Edenstar - Interview with Bill Bader

Today, I'm pleased to welcome Bill Bader. One secret about him that others may not know: Bill is notorious in our writer's group for bad puns.

However, he's also a wealth of information.

Sharon asks: What are some of your top recommendations in CSFF?

Bill: These are a few of my favorite things:
"Portal" by Brian Reaves. "Joseph Turner's life was irrevocably altered by a mistake he made fifteen years ago. As a result, the girl he loved died while he was powerless to save her. He never forgave himself. Now he has a chance to change the past.... One of the absolutely best time-travel stories I've ever read, and I've read a lot. I've enjoyed this one three times so far.

"Relentless" by Robin Parrish. Starts with Grant Borrows discovering he isn't who he always thought he is, and gets more engrossing from there. Impossible to put down. Impossible to put down.

"Wilderking Trilogy" by Jonathan Rogers. Excellent juvenile trilogy that adults can enjoy. Contains elements of the story of King David with a Huck Finn second progagonist added for good measure. Many laugh-out-loud moments, but very thought provoking as well.
"Arena" by Karen Hancock. Callie Hayes volunteers for a psychology experiment that thrusts her into a parallel world, and a fight between good and evil. Intense.

"Transgression" by Randall Ingermanson. Dr. Damien West invents a time machine so he can travel into the past to assassinate the Apostle Paul. Ali Kazan and Rivka Myers follow him to prevent this. Followups ("Premonition" and "Retribution") are equally good, with all three providing in-depth views of the culture of Israel 2,000 years ago.

These are off the top of my head. I could really get carried away here :-D

Sharon: As a librarian, what have you observed about interest in Sci-fi and fantasy?

Bill: I've seen first-hand that the interest is stronger than libraries may be aware. I worked in a branch library which included a good number of CSFF titles in its general sci fi collection, and the entire SF collection circulated so well it was impossible to weed the cramped section. It took literally years of lobbying to add another 15 feet of shelf space, and that's not enough.

If books are well written, libraries are reasonbaly likely to carry them, especially if the author is local or if the book has been reviewed favorably. Science fiction fans are passionately devoted to their genre, and I suspect that very few will complain about the Christian content (none kvetched to me, at any rate).

Sharon: Any ideas for how Christian authors of sci-fi and fantasy can market their books to develop wider readership?

I'd suggest that authors be prepared to persist, persist, and then persist some more.

The most helpful step is to get them on http://www.amazon.com and http://www.barnesandnoble.com/ ! Try to get them reviewed, whether in print or on line, even if it's in your local newspaper.

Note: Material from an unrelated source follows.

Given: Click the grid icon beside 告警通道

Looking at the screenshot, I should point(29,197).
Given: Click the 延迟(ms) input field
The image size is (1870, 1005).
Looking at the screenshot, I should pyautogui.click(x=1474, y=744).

This may prompt their readers to buy them. It often encourages libraries to order them since patrons ask for them. Allegedly, library ownership of a book can increase sales.

Two of the best review resources are "Library Journal" and "BookList" (both of which are in virtually all library systems so you can see what their review policies are). They both review Christian fiction and CSFF and take a strong interest in new authors, but competition is probably serious.

I can immediately think of three potentially helpful online resources: Christian Fiction Review ( http://www.christianfictionreview.com/index.html ) includes a lot of CSFF, and the reviewer is usually perceptive. Christian Fandom ( http://www.swcp.com/christian-fandom/ ) and ChristSF ( http://groups.yahoo.com/group/christsf/ ) have discussion / mailing lists with members who may be able to help. All of these will get the word out, but I don't know how many are involved with each, so results may be smaller than you hope. Searching the Internet via Google may lead to websites that discuss marketing strategies.

Libraries will have books about marketing books. Subjects include "Books -- Marketing" and "Authorship -- Marketing" or variations on these. If nothing turns up, try asking a librarian for help. We thrive on questions!

These are a few ideas that came to me quickly. I hope they help. Marketing is a tough business, especially in CSFF, which is a niche within a niche (science fiction in general). But there are books out there, and they sell, so there's hope.

Sharon: Bill, thanks so much for visiting my blog! I'm delighted that more people are finding out about Edenstar and all the great resources you have on that site.

I hope those of you who visited this week have enjoyed getting to know Cheryl, Bill, and Edenstar Books and Games!

Sharon Hinck

1 comment:

Cindy said...

Sharon, thanks so much for visiting and commenting on my blog! I love fiction, and I'll have to check out some of your books!